西成田洋子さんは古着や使い古したものを素材にした立体造形と平面作品をインスタレーションとして展示しています。
水戸市生まれの西成田さんは、幼い頃から大叔父である彫刻家の故・木内克のテラコッタやデッサンなどが身近にある環境で育ちました。東京でデザインを学びましたが、絵を描くときに絵具を盛り上げるなど三次元への志向が強いことに気付き、身の回りにある衣類や日用品などさまざまな素材を用いた立体作品を制作し始めます。当時の美術界はオブジェへの関心が高まっていたこともあり、西成田さんはさまざまなコンクールに入選して注目を浴び、展示の機会を得ました。次第に鉄などの金属や廃材、トタンなどを取り入れ、自立する大型作品が増えますが、文化庁海外派遣によるニューヨークでの滞在制作を経て、素材の中心は再び古着や身の回りの品々に戻りました。

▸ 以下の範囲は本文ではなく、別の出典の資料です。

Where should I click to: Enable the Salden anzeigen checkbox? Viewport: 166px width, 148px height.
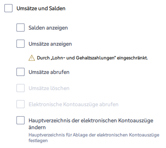point(20,27)
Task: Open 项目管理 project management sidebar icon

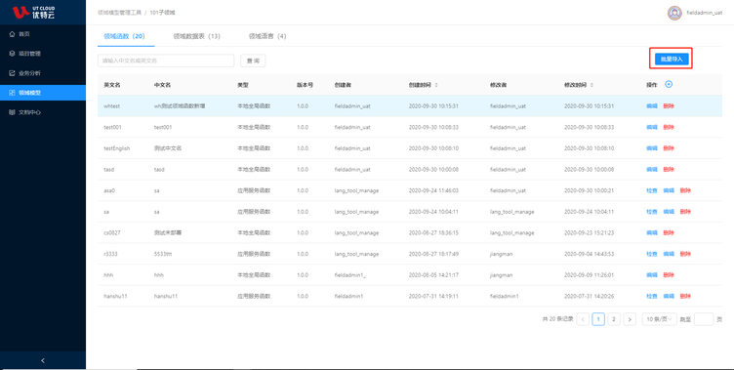Action: [x=12, y=54]
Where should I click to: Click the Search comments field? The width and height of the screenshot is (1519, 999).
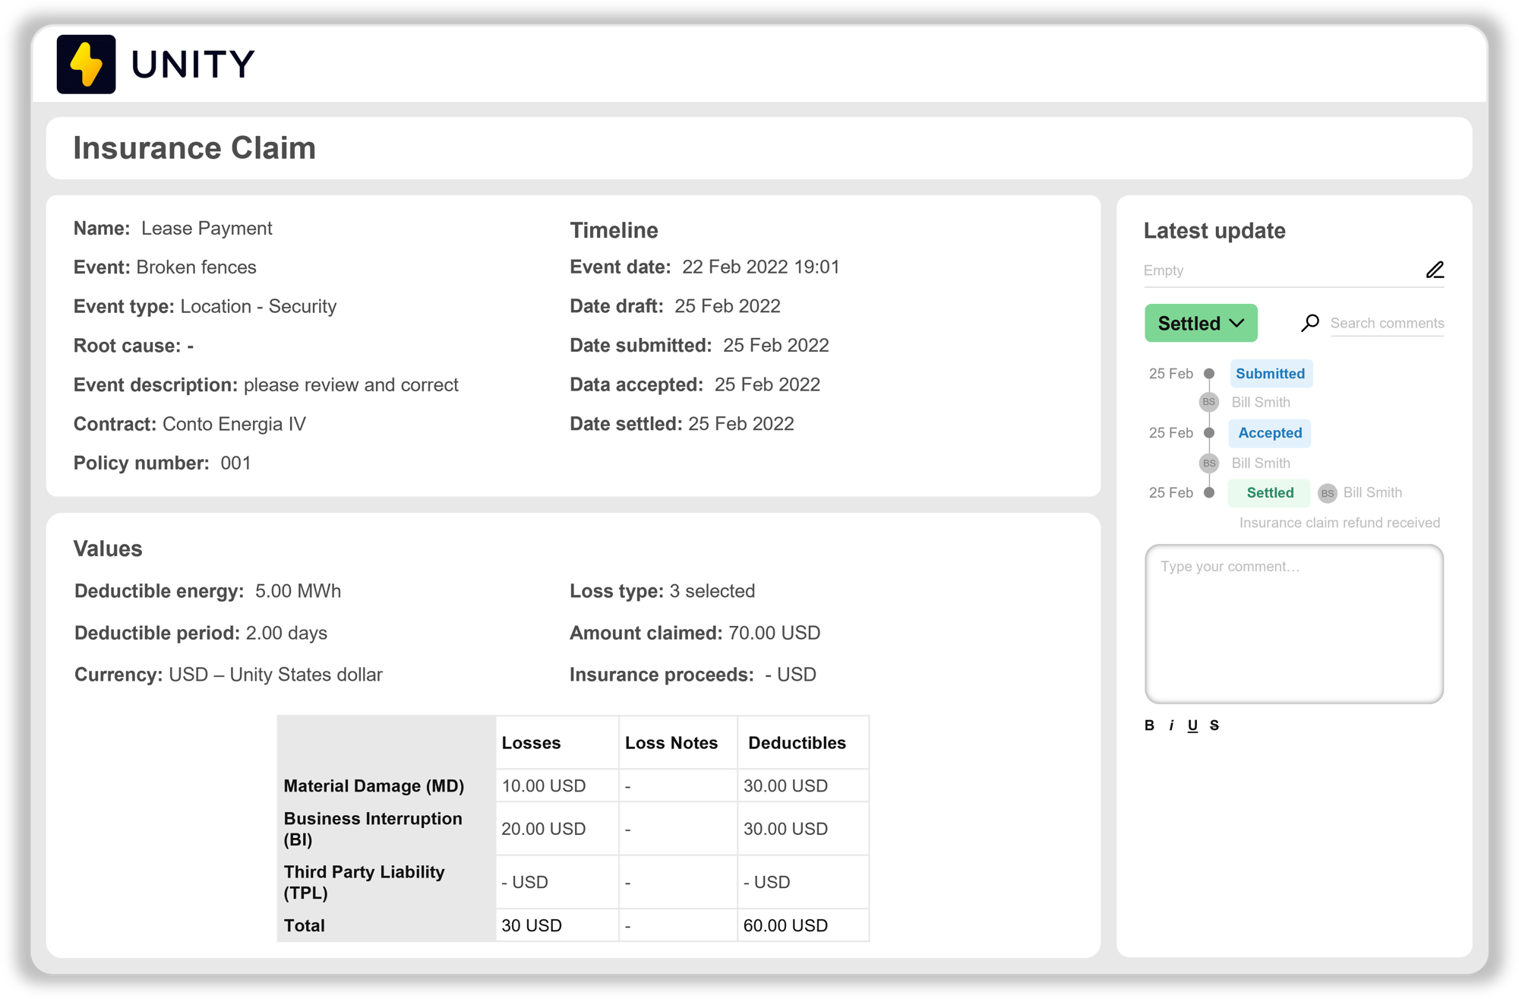coord(1386,323)
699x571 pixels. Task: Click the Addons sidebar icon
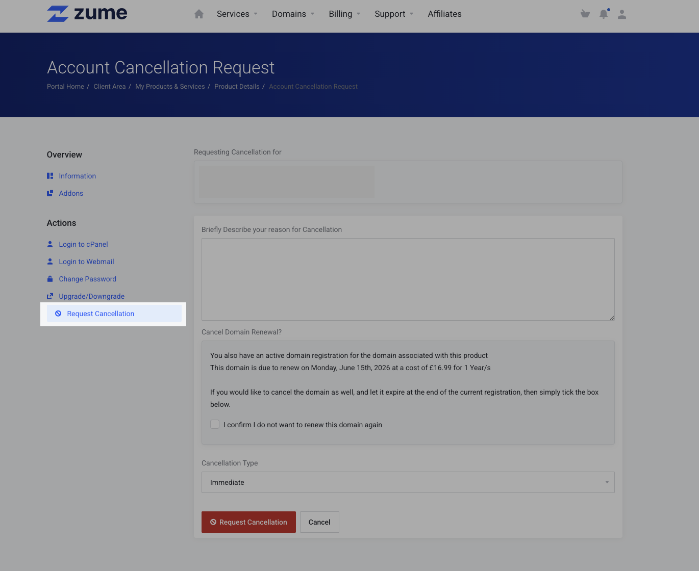coord(50,193)
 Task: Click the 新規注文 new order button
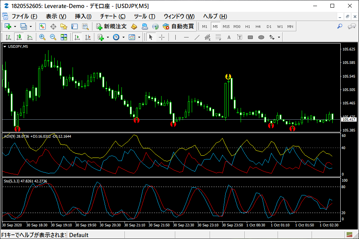(112, 26)
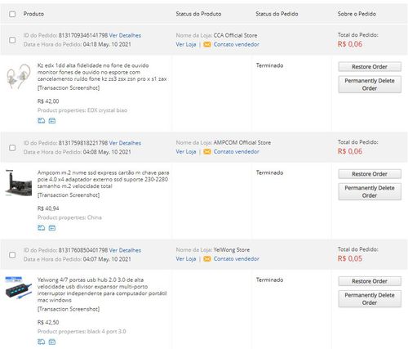This screenshot has height=349, width=408.
Task: Toggle the select-all checkbox beside Produto
Action: [x=12, y=14]
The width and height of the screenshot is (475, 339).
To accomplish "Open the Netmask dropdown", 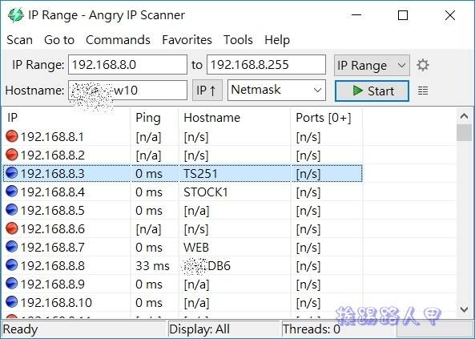I will point(276,90).
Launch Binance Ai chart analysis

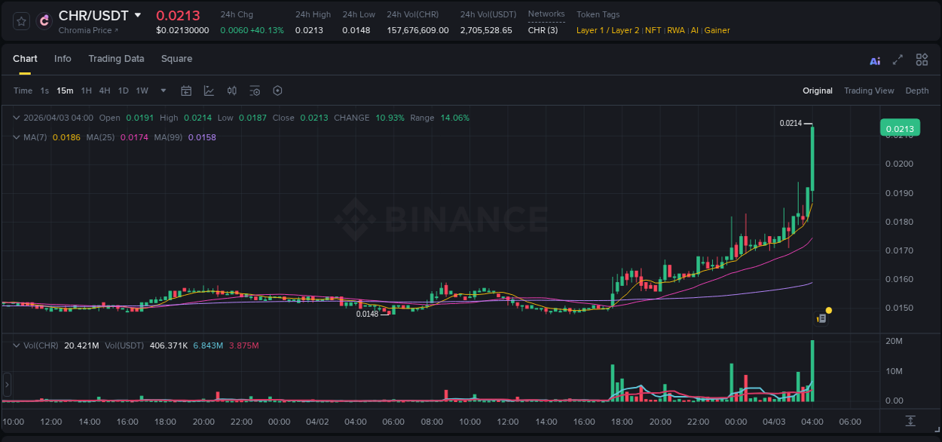[875, 60]
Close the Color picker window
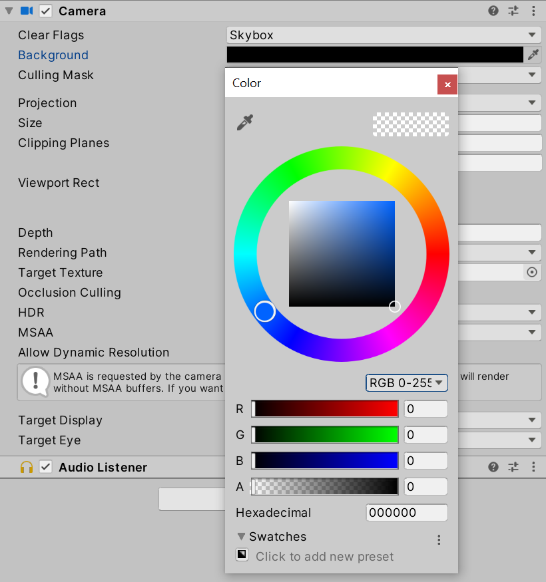Image resolution: width=546 pixels, height=582 pixels. click(447, 84)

西成田さんは漠然とした構想だけで手の赴くまま、古着や使い古した皮革製品などを切断したり縛ったりして形を作っていきます。使い古されたものに宿っている記憶が西成田さん自身の記憶を呼び起こし、その手を自由に動かします。その原点には、子どもの頃に友人の家の五右衛門風呂を見せてもらった時に持っていったバッグの飾りが熱で変形してしまったことを「面白い」と感じるなど素材の変容に興味を覚えた経験がありました。柔らかく手に馴染む古布は、糸で縫い縮められた赤や茶色に着色されますが、繊維の質感は生々しく残ります。重苦しく凝縮された結果立ち現われた形は、深淵を覗きみるような穴を持つ記憶の集積物となり、観る者の心の奥底にある記憶や閉ざされていた感情を揺さぶり起こすのです。
今展では、立体・平面・ドローイングを含む作品を第1会場の前後期と第2会場に分けて展示します。